##### RECORD EXCERPTS
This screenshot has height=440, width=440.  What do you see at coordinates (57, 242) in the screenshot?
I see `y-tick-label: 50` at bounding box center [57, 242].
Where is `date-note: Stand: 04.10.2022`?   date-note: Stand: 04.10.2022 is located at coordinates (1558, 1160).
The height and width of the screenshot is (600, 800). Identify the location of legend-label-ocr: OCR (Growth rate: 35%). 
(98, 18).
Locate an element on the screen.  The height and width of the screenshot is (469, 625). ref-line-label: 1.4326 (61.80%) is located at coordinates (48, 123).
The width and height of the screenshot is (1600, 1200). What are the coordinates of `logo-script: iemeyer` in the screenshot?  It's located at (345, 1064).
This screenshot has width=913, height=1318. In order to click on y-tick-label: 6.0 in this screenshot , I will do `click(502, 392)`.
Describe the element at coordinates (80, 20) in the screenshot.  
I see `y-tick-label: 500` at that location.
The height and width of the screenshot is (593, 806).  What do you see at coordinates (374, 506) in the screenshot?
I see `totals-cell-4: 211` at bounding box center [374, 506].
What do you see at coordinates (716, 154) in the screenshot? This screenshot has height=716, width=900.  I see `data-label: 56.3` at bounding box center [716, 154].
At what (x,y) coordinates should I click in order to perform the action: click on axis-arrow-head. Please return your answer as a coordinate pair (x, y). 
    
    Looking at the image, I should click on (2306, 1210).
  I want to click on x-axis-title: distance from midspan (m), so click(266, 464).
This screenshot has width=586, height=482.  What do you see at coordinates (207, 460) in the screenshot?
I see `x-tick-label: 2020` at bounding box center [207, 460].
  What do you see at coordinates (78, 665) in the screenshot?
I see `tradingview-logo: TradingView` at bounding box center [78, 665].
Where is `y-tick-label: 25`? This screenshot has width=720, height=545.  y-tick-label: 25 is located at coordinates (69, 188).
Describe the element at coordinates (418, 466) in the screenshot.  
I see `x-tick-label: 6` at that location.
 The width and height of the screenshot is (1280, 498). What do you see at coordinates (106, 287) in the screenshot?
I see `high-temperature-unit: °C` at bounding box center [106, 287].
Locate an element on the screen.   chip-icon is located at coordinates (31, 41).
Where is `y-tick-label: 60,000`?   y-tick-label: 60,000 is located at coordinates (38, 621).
##########
TO DO »
Copy the material above line for line, without changing anything.

RESPONSE AREA »
This screenshot has height=440, width=440.  What do you see at coordinates (57, 242) in the screenshot?
I see `y-tick-label: 50` at bounding box center [57, 242].
Where is `date-note: Stand: 04.10.2022`?   date-note: Stand: 04.10.2022 is located at coordinates (1558, 1160).
The height and width of the screenshot is (600, 800). Identify the location of legend-label-ocr: OCR (Growth rate: 35%). 
(98, 18).
Locate an element on the screen.  The height and width of the screenshot is (469, 625). ref-line-label: 1.4326 (61.80%) is located at coordinates (48, 123).
The width and height of the screenshot is (1600, 1200). What are the coordinates of `logo-script: iemeyer` in the screenshot?  It's located at (345, 1064).
This screenshot has width=913, height=1318. In order to click on y-tick-label: 6.0 in this screenshot , I will do `click(502, 392)`.
Describe the element at coordinates (80, 20) in the screenshot.  
I see `y-tick-label: 500` at that location.
The height and width of the screenshot is (593, 806).  What do you see at coordinates (374, 506) in the screenshot?
I see `totals-cell-4: 211` at bounding box center [374, 506].
What do you see at coordinates (716, 154) in the screenshot? This screenshot has height=716, width=900.  I see `data-label: 56.3` at bounding box center [716, 154].
At what (x,y) coordinates should I click in order to perform the action: click on axis-arrow-head. Please return your answer as a coordinate pair (x, y). 
    
    Looking at the image, I should click on (2306, 1210).
  I want to click on x-axis-title: distance from midspan (m), so click(266, 464).
This screenshot has width=586, height=482.  What do you see at coordinates (207, 460) in the screenshot?
I see `x-tick-label: 2020` at bounding box center [207, 460].
  What do you see at coordinates (78, 665) in the screenshot?
I see `tradingview-logo: TradingView` at bounding box center [78, 665].
Where is `y-tick-label: 25`? This screenshot has width=720, height=545.  y-tick-label: 25 is located at coordinates (69, 188).
Describe the element at coordinates (418, 466) in the screenshot.  
I see `x-tick-label: 6` at that location.
 The width and height of the screenshot is (1280, 498). What do you see at coordinates (106, 287) in the screenshot?
I see `high-temperature-unit: °C` at bounding box center [106, 287].
Locate an element on the screen.   chip-icon is located at coordinates (31, 41).
Where is `y-tick-label: 60,000`?   y-tick-label: 60,000 is located at coordinates (38, 621).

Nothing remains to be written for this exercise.